An uncommon organoid nevus of epithelial origin, nevus comedonicus consists of linear plaques of plugged follicles that simulate comedones; they may be present at birth or may appear during childhood. The horny plugs represent keratinous debris within dilated, malformed pilosebaceous follicles. The lesions are most often unilateral and may develop at any site. Rarely, they are associated with other congenital malformations, including skeletal defects, cerebral anomalies, and cataracts. Although these lesions are often asymptomatic, some affected individuals experience recurrent inflammation, resulting in cyst formation, fistulas, and scarring. There is no effective treatment except full-thickness excision; palliation of larger lesions may be achieved by regular applications of a retinoic acid preparation.
Connective tissue nevus is a hamartoma of collagen, elastin, and/or glycosaminoglycans of the dermal extracellular matrix. It may occur as a solitary defect or as a manifestation of an associated disorder. These nevi may occur at any site but are most common on the back, buttocks, arms, and thighs. They are skin-colored, ivory, or yellow plaques, 2-15 cm in diameter, composed of many tiny papules or grouped nodules that are frequently difficult to appreciate visually because of the subtle color changes. The plaques have a rubbery or cobblestone consistency on palpation. Biopsy findings are variable and include increased amounts and/or degeneration or fragmentation of dermal collagen, elastic tissue, or ground substance. Similar lesions occurring with tuberous sclerosis are called shagreen patches; however, shagreen patches consist only of excessive amounts of collagen. The association of many small papular connective tissue nevi with osteopoikilosis is called dermatofibrosis lenticularis disseminata (Buschke-Ollendorf syndrome).

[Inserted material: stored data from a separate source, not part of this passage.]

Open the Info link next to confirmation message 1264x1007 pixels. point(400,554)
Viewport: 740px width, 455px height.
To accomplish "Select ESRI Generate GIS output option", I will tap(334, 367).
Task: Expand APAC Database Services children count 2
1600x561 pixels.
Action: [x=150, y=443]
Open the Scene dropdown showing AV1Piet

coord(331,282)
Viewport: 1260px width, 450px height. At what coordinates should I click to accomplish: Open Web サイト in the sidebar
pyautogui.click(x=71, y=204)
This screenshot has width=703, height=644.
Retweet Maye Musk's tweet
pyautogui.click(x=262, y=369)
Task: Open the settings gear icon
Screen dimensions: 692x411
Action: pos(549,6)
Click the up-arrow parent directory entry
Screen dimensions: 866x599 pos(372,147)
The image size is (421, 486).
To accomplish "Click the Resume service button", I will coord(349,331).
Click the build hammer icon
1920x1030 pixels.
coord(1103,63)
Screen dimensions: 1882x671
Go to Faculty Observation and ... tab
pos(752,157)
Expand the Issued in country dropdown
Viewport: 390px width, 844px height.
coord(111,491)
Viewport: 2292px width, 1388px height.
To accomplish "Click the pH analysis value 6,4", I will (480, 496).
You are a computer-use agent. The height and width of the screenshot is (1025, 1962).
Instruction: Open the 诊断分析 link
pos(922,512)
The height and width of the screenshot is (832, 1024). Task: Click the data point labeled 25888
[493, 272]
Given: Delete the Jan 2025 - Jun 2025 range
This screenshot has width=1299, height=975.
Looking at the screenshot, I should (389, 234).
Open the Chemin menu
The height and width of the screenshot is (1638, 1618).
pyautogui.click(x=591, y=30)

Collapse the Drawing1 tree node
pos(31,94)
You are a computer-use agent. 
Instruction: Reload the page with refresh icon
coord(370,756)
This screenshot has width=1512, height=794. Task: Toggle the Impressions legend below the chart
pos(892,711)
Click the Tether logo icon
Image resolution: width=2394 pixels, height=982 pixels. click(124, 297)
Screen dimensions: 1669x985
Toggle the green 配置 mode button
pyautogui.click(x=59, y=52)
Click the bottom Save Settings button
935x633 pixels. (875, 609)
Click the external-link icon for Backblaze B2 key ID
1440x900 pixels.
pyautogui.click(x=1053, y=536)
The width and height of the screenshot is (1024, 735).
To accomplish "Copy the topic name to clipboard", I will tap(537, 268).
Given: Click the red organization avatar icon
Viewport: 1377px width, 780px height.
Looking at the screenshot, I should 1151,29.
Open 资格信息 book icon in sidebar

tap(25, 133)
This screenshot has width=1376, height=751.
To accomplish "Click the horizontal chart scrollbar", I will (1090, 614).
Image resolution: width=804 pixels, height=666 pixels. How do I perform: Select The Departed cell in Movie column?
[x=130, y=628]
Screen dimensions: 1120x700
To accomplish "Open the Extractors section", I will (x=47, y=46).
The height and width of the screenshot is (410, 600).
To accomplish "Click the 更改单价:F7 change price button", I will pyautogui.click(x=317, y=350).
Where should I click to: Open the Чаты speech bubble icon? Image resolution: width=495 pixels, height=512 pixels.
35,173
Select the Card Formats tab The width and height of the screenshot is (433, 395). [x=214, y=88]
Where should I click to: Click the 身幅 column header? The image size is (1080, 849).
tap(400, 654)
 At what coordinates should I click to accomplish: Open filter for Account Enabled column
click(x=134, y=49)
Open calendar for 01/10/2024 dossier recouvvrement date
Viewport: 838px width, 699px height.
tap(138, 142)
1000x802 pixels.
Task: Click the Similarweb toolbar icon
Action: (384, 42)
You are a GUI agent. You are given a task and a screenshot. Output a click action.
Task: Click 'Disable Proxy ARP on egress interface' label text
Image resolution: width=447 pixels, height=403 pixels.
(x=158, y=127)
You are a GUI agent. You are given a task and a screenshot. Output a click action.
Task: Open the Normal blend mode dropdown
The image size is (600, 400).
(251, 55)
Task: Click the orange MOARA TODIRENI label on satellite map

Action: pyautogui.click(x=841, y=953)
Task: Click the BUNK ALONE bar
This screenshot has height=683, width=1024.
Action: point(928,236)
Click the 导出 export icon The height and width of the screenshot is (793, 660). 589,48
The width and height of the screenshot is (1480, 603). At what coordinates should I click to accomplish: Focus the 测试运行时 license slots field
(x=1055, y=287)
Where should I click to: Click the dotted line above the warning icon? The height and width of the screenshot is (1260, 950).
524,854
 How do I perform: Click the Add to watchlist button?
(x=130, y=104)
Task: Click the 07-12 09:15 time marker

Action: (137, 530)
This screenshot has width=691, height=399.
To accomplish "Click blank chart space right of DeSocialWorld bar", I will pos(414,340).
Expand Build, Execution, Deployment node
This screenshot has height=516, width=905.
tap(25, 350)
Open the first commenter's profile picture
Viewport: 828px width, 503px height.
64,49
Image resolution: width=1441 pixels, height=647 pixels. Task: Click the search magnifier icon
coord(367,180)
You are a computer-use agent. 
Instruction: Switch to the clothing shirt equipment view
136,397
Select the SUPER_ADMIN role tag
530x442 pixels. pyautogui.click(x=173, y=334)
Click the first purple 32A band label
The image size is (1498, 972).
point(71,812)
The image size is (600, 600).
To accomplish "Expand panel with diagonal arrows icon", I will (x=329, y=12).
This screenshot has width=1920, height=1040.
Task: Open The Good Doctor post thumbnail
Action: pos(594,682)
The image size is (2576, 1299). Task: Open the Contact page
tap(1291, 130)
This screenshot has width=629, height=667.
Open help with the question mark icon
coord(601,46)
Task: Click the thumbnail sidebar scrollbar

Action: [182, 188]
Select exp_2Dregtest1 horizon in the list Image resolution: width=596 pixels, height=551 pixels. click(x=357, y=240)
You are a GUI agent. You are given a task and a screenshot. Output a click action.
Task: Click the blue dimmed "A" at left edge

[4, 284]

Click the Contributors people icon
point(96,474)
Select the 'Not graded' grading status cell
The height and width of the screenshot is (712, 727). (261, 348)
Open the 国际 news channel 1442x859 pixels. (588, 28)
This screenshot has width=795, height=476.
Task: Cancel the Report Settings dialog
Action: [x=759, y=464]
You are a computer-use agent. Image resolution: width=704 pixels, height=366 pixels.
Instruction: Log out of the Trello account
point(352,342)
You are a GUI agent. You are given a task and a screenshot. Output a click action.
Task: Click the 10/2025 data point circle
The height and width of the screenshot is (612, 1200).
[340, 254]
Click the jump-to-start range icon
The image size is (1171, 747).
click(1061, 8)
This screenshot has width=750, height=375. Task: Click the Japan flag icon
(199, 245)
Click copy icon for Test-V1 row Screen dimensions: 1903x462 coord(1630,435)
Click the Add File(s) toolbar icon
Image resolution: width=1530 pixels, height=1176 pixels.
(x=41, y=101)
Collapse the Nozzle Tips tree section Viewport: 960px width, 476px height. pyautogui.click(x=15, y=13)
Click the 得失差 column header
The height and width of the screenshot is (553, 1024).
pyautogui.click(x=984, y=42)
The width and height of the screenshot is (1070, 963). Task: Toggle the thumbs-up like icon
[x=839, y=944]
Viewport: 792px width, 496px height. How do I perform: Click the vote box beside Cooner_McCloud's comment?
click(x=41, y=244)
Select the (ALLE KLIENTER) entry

Smooth muscle hamartoma is a developmental anomaly resulting from hyperplasia of the smooth muscle (arrector pili) associated with hair follicles. It is usually evident at birth or shortly thereafter as a flesh-colored or lightly pigmented plaque with overlying hypertrichosis on the trunk or limbs (Fig. 643-10). Transient elevation or a rippling movement of the lesion, caused by contraction of the muscle bundles, can sometimes be elicited by stroking of the surface. Smooth muscle hamartoma can be mistaken for congenital pigmented nevus, but the distinction is important because the former has no risk for malignant melanoma and need not be removed.